Your instructions = Convert the records below, from their first line up to and including the line with "pos(90,211)", into a JSON list of strings with one string per line, skipping blank lines and leaving out the pictures.

Records supplied =

———

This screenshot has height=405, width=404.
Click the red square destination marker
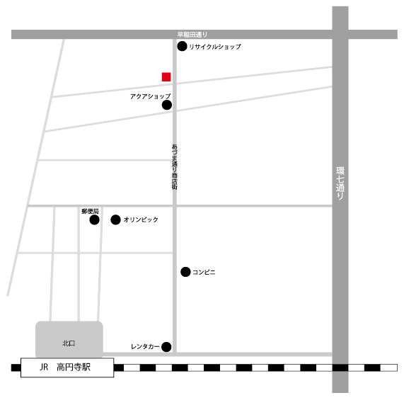pos(166,77)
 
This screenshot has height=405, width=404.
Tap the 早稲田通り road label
pos(192,35)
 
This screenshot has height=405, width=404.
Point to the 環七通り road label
pos(340,183)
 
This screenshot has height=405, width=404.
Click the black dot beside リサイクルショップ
pos(182,46)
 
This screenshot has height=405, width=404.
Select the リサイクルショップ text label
pos(215,47)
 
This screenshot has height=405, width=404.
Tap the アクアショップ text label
pos(151,96)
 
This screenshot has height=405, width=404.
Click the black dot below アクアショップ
pos(167,105)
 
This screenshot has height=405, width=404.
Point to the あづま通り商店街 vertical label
pos(175,167)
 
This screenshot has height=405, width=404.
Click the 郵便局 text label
pos(90,211)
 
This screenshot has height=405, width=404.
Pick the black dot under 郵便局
pos(95,220)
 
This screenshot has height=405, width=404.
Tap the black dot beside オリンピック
pos(115,219)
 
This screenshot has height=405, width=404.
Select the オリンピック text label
pos(141,219)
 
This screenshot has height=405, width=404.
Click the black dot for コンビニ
pos(185,272)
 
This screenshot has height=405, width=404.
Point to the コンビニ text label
pos(204,272)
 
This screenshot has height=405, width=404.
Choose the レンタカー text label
pos(145,347)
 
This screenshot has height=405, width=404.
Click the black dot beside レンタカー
pos(166,347)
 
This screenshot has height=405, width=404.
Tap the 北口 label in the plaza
pos(69,343)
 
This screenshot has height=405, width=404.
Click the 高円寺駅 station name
pos(74,367)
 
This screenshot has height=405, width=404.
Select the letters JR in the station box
pos(44,367)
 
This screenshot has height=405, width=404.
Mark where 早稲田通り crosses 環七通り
pos(340,35)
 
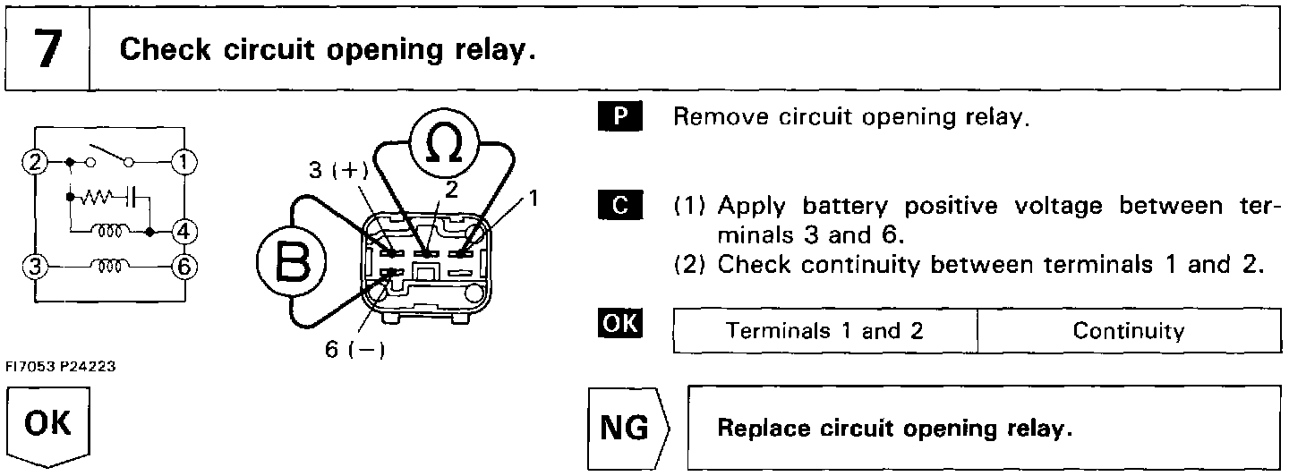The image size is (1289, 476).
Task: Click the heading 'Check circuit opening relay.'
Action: click(328, 49)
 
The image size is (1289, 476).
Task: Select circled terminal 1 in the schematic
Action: click(184, 163)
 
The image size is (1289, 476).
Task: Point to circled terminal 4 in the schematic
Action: click(184, 231)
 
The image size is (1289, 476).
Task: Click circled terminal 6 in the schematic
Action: click(184, 267)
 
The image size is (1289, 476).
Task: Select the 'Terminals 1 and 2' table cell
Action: click(824, 331)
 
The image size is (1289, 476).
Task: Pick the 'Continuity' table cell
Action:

———

Task result =
[
  "This screenshot has height=405, width=404.",
  "Click the red square destination marker",
  "pos(166,77)",
  "This screenshot has height=405, width=404.",
  "Tap the 早稲田通り road label",
  "pos(192,35)",
  "This screenshot has height=405, width=404.",
  "Point to the 環七通り road label",
  "pos(340,183)",
  "This screenshot has height=405, width=404.",
  "Click the black dot beside リサイクルショップ",
  "pos(182,46)",
  "This screenshot has height=405, width=404.",
  "Select the リサイクルショップ text label",
  "pos(215,47)",
  "This screenshot has height=405, width=404.",
  "Tap the アクアショップ text label",
  "pos(151,96)",
  "This screenshot has height=405, width=404.",
  "Click the black dot below アクアショップ",
  "pos(167,105)",
  "This screenshot has height=405, width=404.",
  "Point to the あづま通り商店街 vertical label",
  "pos(175,167)",
  "This screenshot has height=405, width=404.",
  "Click the 郵便局 text label",
  "pos(90,211)"
]